## REQUIRED WORK
Exactly the lines from the one containing "[Follow on Facebook] (112, 2469)" through the end of the data below are to be reproduced, and nothing besides them.

## DATASET CONTENT
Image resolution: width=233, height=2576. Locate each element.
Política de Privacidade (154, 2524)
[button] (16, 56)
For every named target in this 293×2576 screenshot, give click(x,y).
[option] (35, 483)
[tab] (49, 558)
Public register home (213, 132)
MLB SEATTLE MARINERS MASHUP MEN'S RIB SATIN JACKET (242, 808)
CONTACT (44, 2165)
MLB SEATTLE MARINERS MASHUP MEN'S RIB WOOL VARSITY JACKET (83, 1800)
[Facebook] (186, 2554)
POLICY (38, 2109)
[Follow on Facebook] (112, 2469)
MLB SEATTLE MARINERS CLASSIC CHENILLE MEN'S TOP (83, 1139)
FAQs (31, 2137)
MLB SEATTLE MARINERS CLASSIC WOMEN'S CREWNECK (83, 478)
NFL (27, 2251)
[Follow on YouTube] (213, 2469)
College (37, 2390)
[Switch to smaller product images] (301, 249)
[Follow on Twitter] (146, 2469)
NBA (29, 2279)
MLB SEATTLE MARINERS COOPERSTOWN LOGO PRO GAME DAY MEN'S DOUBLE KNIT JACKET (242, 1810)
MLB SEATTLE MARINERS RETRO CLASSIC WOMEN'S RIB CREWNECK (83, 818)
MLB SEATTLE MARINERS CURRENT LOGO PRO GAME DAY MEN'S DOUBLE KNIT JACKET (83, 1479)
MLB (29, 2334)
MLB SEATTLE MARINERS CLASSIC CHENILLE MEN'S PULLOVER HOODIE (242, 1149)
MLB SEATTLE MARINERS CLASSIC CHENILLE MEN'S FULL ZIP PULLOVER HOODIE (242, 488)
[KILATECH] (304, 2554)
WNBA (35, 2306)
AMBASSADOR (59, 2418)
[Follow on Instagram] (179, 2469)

## EXERCISE OUTPUT
[Follow on Facebook] (112, 2469)
MLB SEATTLE MARINERS CLASSIC CHENILLE MEN'S TOP (83, 1139)
FAQs (31, 2137)
MLB SEATTLE MARINERS CLASSIC WOMEN'S CREWNECK (83, 478)
NFL (27, 2251)
[Follow on YouTube] (213, 2469)
College (37, 2390)
[Switch to smaller product images] (301, 249)
[Follow on Twitter] (146, 2469)
NBA (29, 2279)
MLB SEATTLE MARINERS COOPERSTOWN LOGO PRO GAME DAY MEN'S DOUBLE KNIT JACKET (242, 1810)
MLB SEATTLE MARINERS RETRO CLASSIC WOMEN'S RIB CREWNECK (83, 818)
MLB SEATTLE MARINERS CURRENT LOGO PRO GAME DAY MEN'S DOUBLE KNIT JACKET (83, 1479)
MLB (29, 2334)
MLB SEATTLE MARINERS CLASSIC CHENILLE MEN'S PULLOVER HOODIE (242, 1149)
MLB SEATTLE MARINERS CLASSIC CHENILLE MEN'S FULL ZIP PULLOVER HOODIE (242, 488)
[KILATECH] (304, 2554)
WNBA (35, 2306)
AMBASSADOR (59, 2418)
[Follow on Instagram] (179, 2469)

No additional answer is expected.